─── MATERIAL PROVIDED
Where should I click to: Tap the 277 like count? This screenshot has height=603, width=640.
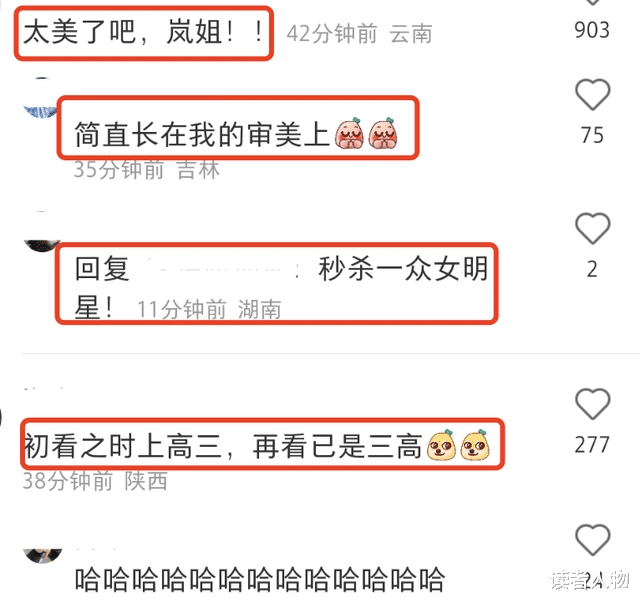pyautogui.click(x=592, y=445)
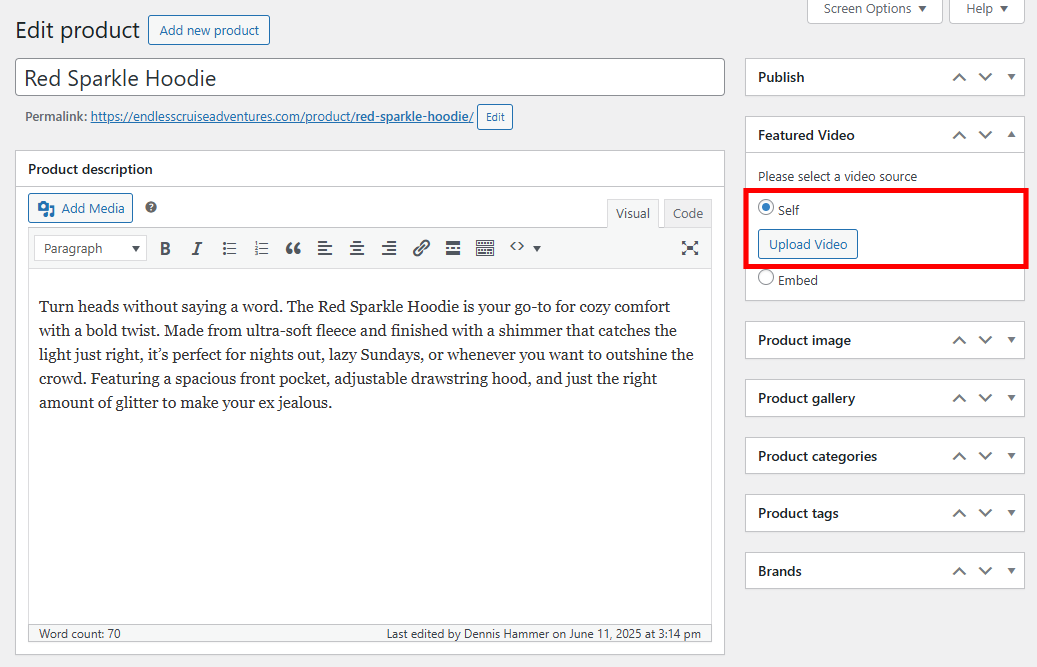Open the Screen Options menu
The width and height of the screenshot is (1037, 667).
tap(874, 9)
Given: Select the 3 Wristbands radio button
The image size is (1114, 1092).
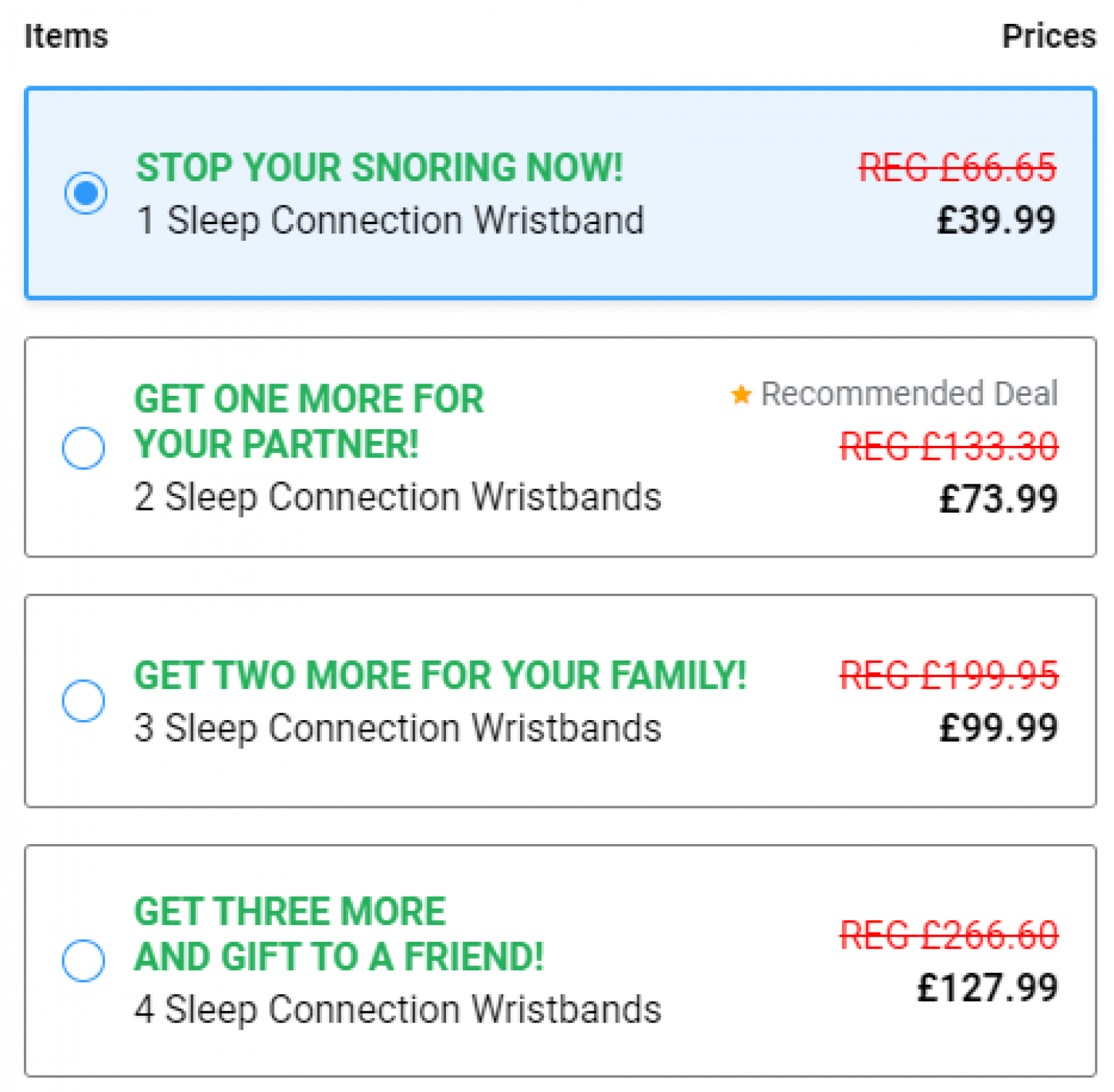Looking at the screenshot, I should click(82, 700).
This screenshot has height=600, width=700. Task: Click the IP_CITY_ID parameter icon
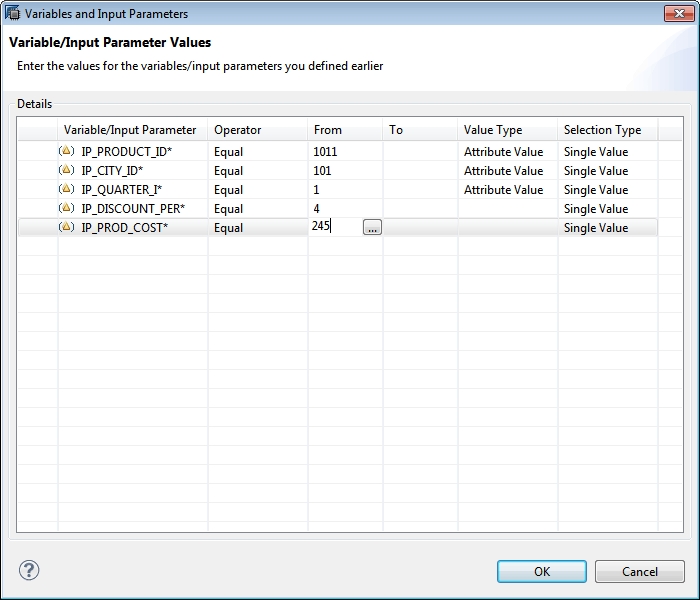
──────
- **SHORT PROBLEM**
Copy out every line of the material above word for word, leaving out the pictures.

- **EXERCISE RESPONSE**
Where should I click to: Tap the 277 like count? This screenshot has height=603, width=640.
pyautogui.click(x=592, y=445)
Open the Screen Options menu
The width and height of the screenshot is (1037, 667).
tap(874, 9)
Given: Select the 3 Wristbands radio button
The image size is (1114, 1092).
Looking at the screenshot, I should click(82, 700).
This screenshot has height=600, width=700. Task: Click the IP_CITY_ID parameter icon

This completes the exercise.